--- BEGIN Input data ---

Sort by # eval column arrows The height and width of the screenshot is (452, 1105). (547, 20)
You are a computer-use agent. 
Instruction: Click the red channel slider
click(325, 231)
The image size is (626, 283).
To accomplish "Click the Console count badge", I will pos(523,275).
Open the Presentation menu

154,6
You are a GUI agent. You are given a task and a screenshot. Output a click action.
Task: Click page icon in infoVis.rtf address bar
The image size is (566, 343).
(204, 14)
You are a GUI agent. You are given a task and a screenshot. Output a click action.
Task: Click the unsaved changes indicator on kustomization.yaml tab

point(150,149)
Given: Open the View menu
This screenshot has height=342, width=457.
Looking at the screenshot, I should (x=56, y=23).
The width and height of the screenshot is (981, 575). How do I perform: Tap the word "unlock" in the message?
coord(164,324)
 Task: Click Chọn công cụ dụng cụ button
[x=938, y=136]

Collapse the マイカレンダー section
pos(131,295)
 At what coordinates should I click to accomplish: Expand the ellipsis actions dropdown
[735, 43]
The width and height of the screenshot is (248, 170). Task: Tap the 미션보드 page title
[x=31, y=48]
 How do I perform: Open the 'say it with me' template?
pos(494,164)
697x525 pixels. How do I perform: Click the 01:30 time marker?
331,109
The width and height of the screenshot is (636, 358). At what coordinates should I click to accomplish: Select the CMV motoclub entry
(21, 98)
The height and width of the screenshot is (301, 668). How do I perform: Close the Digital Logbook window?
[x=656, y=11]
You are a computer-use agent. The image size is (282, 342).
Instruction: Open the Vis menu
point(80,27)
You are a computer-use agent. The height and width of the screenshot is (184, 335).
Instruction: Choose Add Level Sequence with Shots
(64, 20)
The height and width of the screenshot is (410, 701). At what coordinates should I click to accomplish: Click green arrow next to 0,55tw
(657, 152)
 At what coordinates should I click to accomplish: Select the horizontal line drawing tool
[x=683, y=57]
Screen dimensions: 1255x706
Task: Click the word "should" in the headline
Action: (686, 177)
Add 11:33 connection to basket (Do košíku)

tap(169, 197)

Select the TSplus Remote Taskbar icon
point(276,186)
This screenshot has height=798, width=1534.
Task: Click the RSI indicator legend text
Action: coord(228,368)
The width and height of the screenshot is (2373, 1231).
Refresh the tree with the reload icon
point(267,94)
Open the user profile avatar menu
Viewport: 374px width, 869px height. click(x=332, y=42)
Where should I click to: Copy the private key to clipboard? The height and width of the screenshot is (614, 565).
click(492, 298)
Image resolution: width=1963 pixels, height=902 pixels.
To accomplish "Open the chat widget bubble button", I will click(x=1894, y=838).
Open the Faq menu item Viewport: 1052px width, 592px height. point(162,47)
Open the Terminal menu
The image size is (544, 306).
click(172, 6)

--- END Input data ---

Format the lines of the records above as a JSON list of strings, one string per line, from the line with "Given: Open the View menu" to the line with "pos(494,164)", and leave out any blank lines.

[
  "Given: Open the View menu",
  "This screenshot has height=342, width=457.",
  "Looking at the screenshot, I should (x=56, y=23).",
  "The width and height of the screenshot is (981, 575). How do I perform: Tap the word \"unlock\" in the message?",
  "coord(164,324)",
  " Task: Click Chọn công cụ dụng cụ button",
  "[x=938, y=136]",
  "Collapse the マイカレンダー section",
  "pos(131,295)",
  " At what coordinates should I click to accomplish: Expand the ellipsis actions dropdown",
  "[735, 43]",
  "The width and height of the screenshot is (248, 170). Task: Tap the 미션보드 page title",
  "[x=31, y=48]",
  " How do I perform: Open the 'say it with me' template?",
  "pos(494,164)"
]